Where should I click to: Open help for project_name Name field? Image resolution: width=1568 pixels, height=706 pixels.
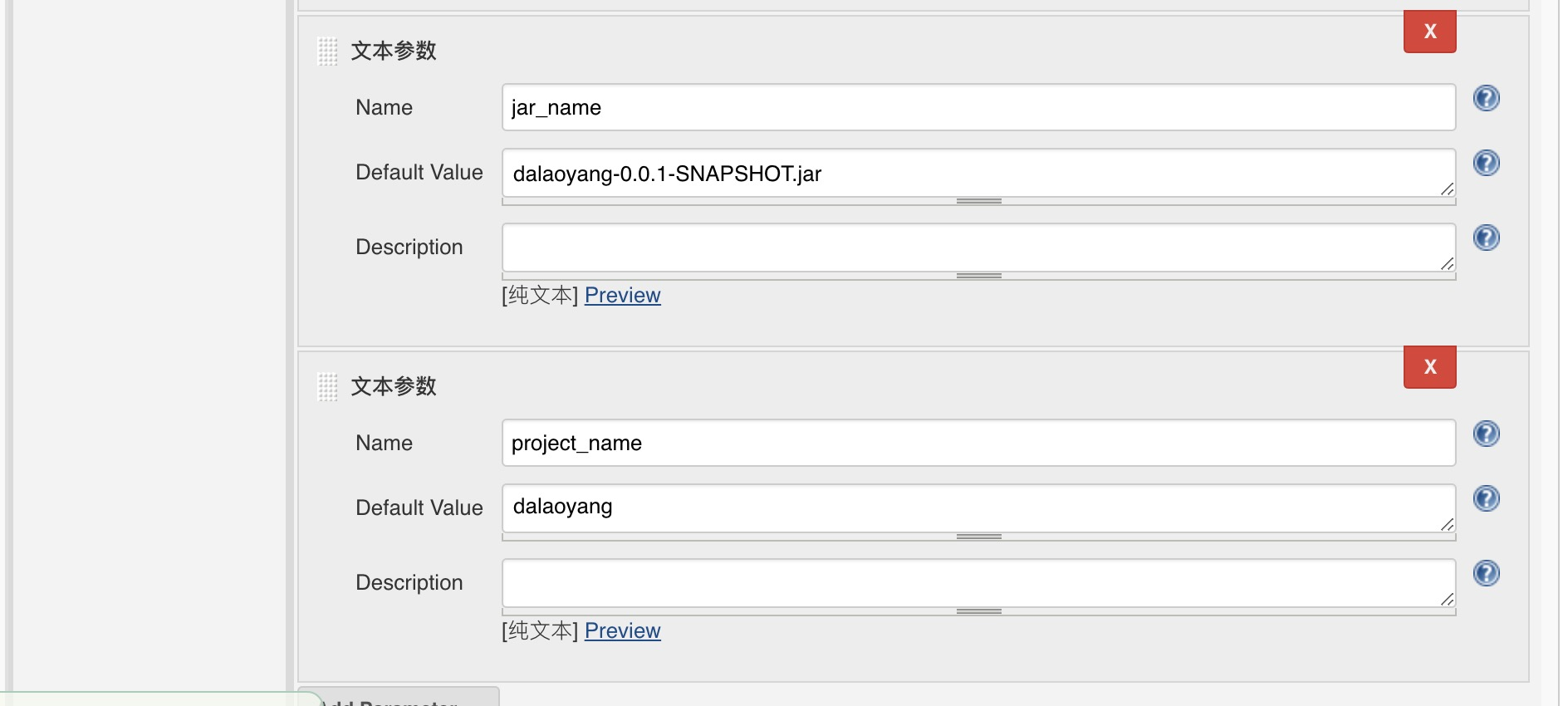point(1486,434)
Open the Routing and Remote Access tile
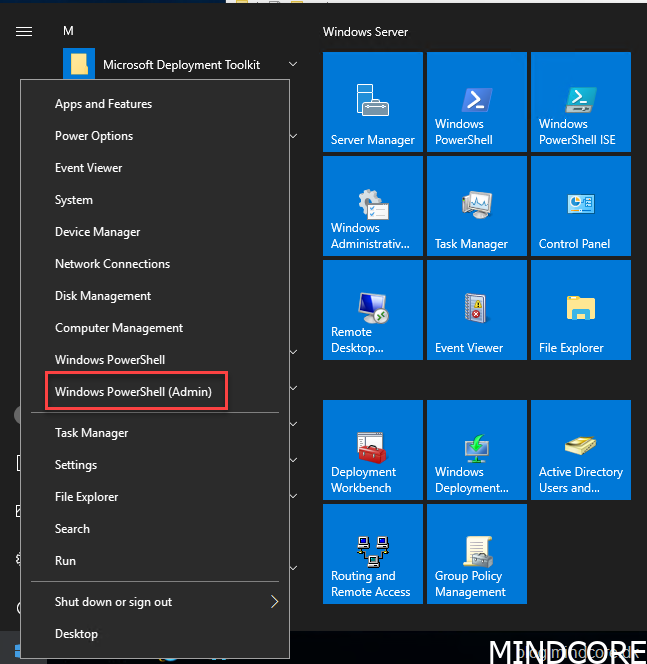Viewport: 647px width, 664px height. (373, 554)

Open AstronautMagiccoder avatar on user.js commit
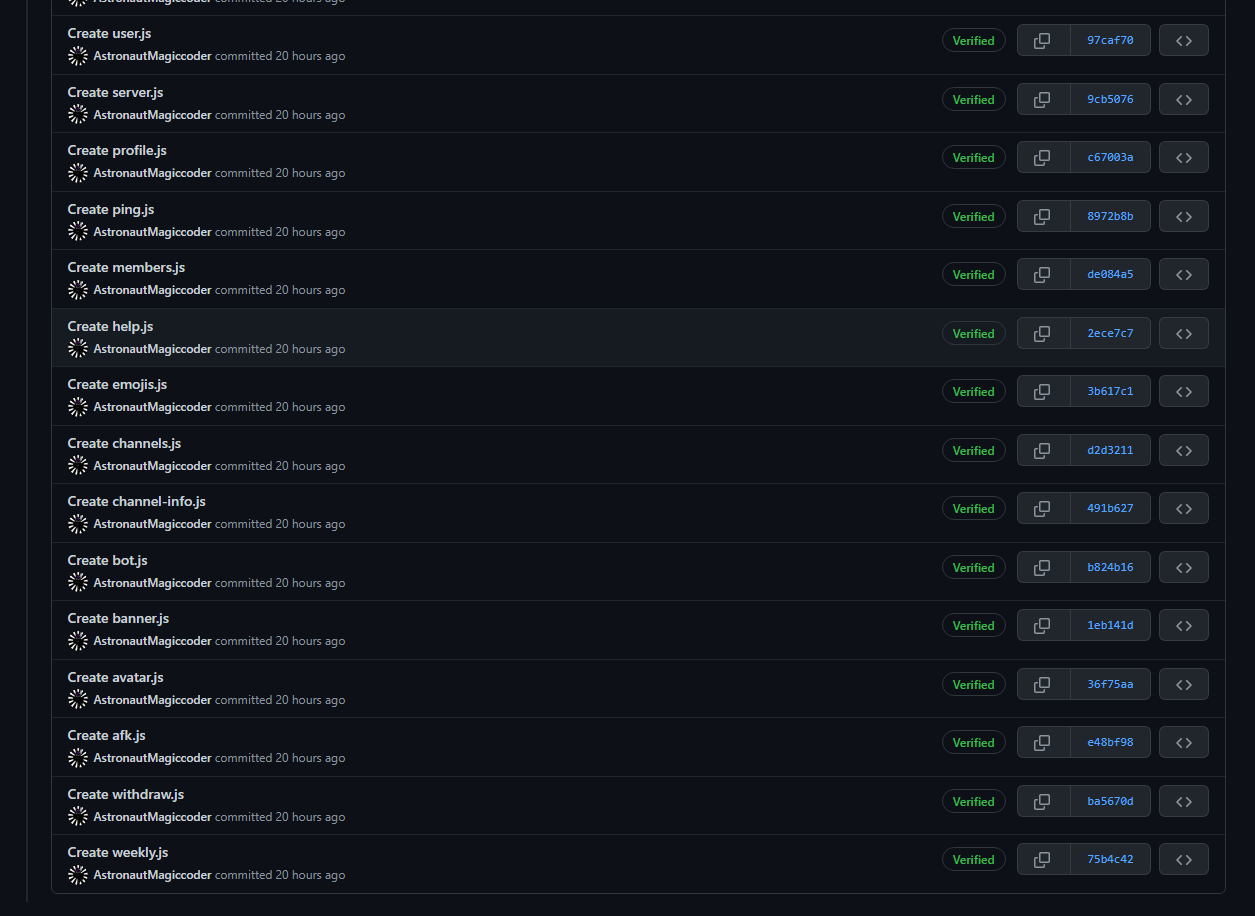(x=78, y=56)
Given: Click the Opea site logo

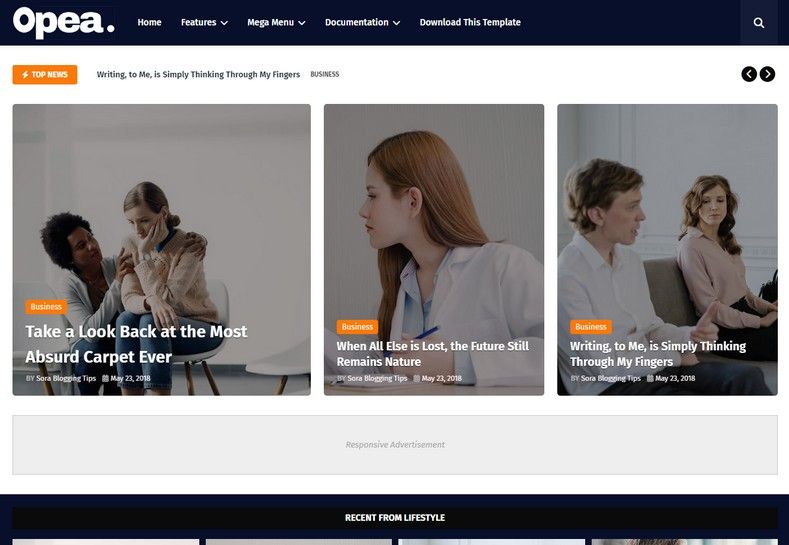Looking at the screenshot, I should click(x=64, y=22).
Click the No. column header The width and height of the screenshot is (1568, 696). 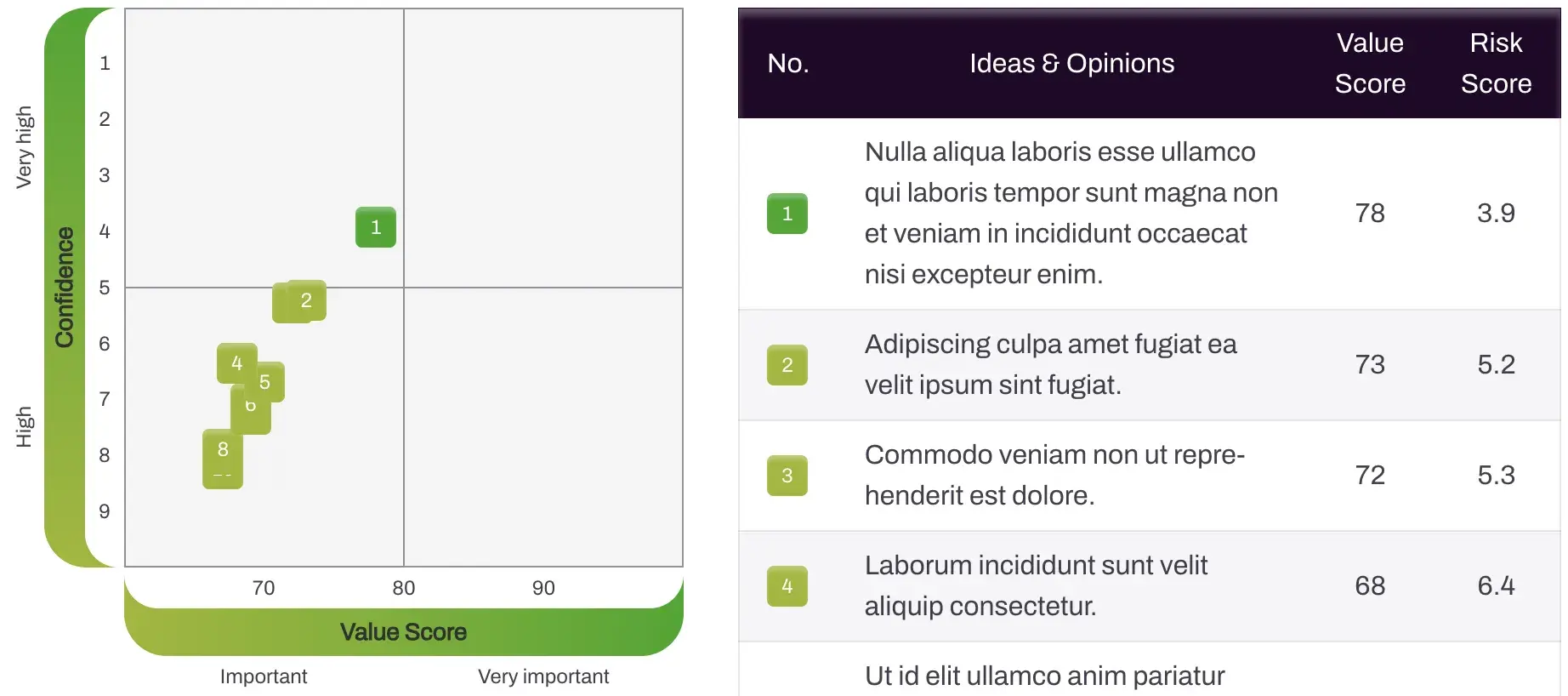point(787,63)
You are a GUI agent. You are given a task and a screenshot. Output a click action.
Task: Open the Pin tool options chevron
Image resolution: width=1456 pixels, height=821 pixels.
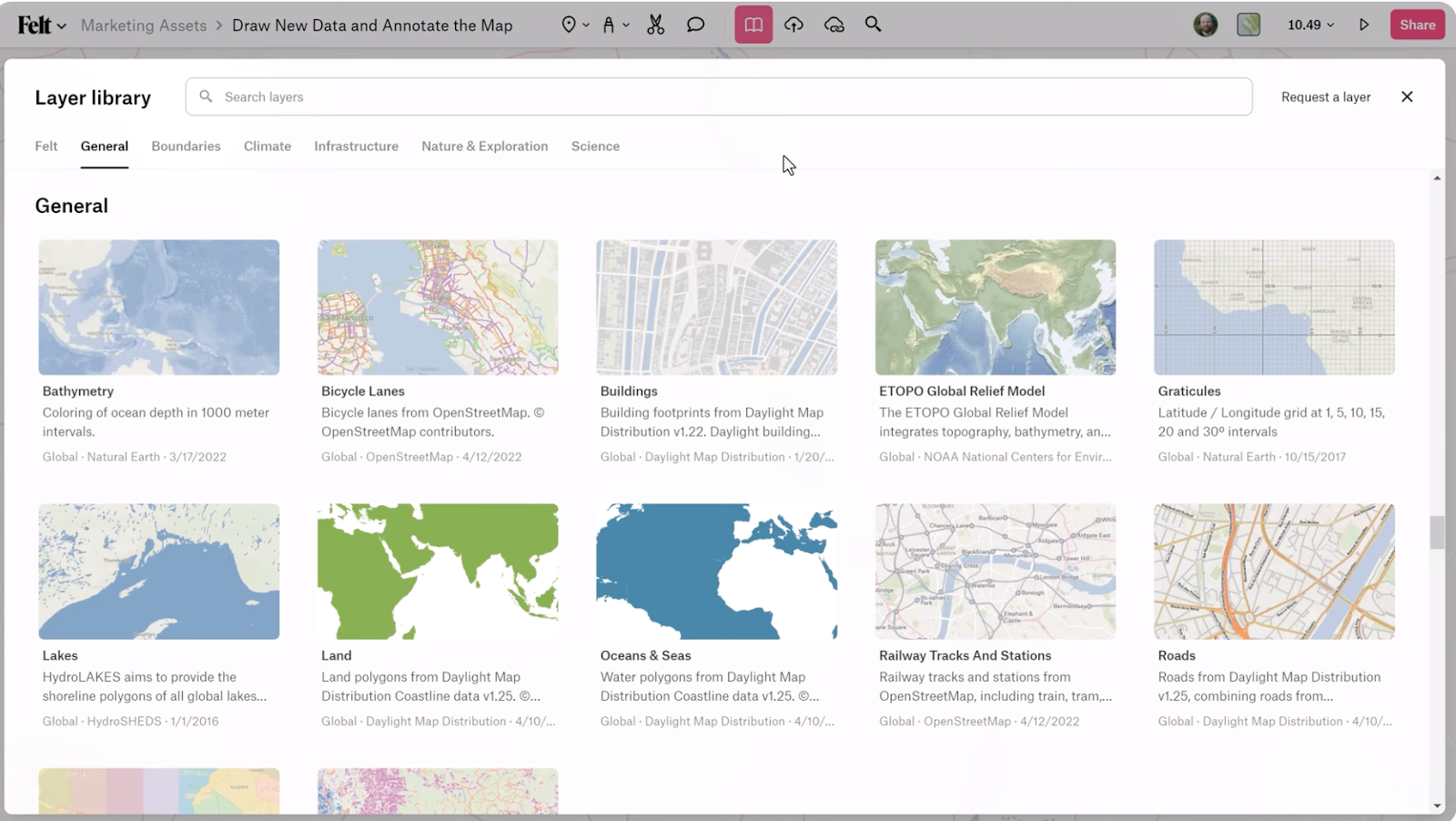(586, 25)
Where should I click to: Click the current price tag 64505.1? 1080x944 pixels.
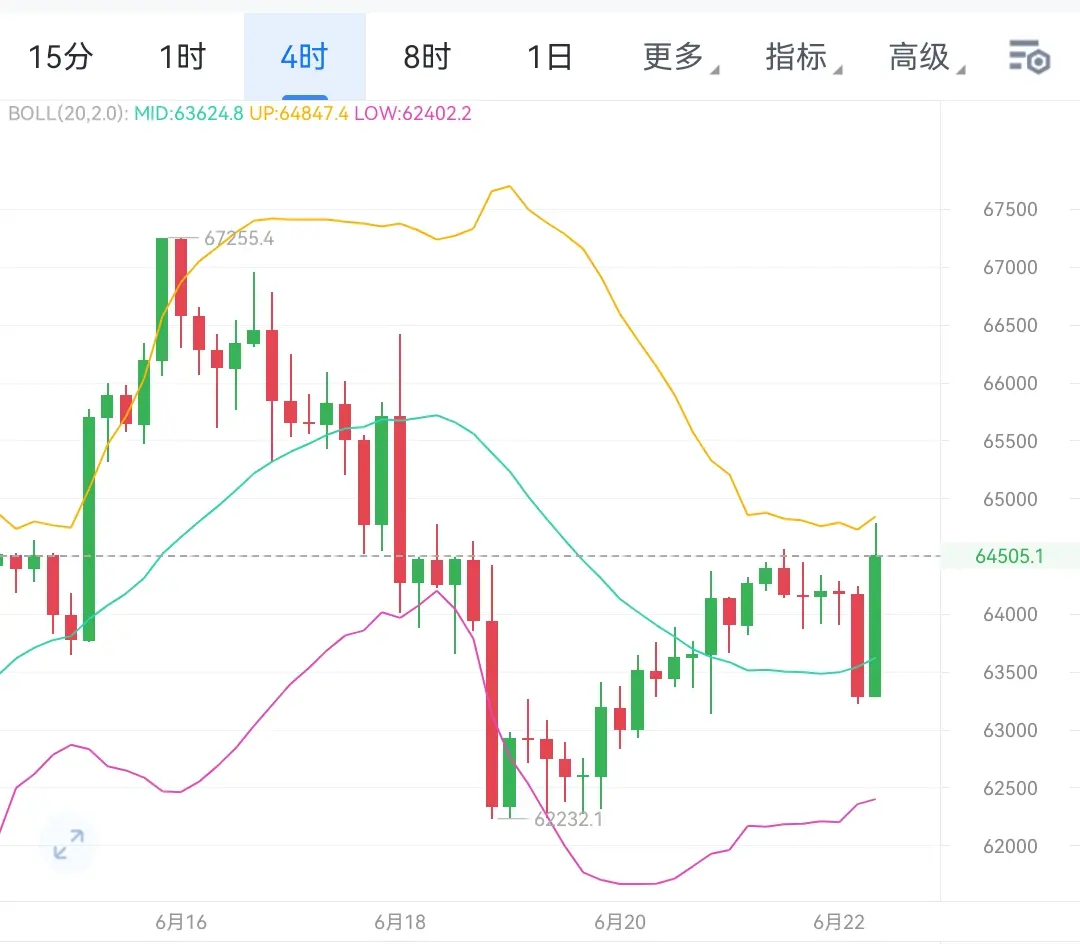click(1009, 556)
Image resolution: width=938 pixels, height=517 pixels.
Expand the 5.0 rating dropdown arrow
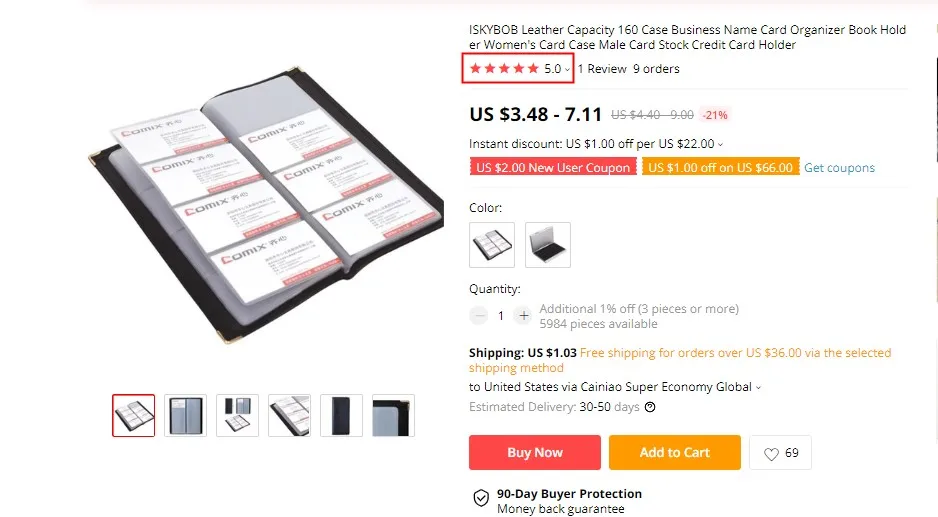coord(567,69)
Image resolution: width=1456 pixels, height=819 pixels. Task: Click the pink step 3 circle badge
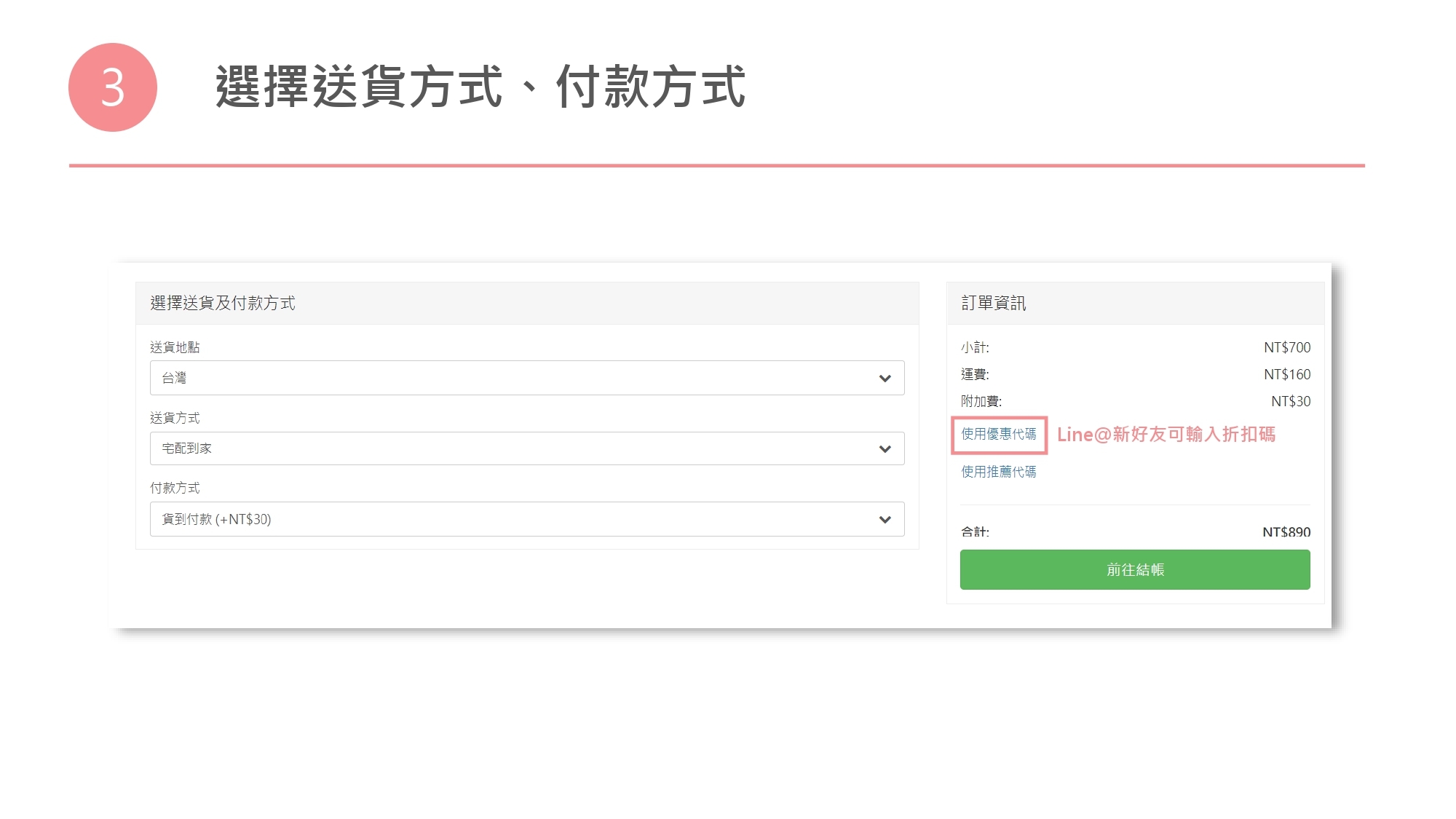coord(113,87)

-----

◆ Work instructions ◆
List each line of the records above that contains the word "Open", copying the lines in full.

◆ Result for this exercise ◆
Where should I click to: Open help for project_name Name field? Image resolution: width=1568 pixels, height=706 pixels.
Open the Routing and Remote Access tile
Open AstronautMagiccoder avatar on user.js commit
Task: Open the Pin tool options chevron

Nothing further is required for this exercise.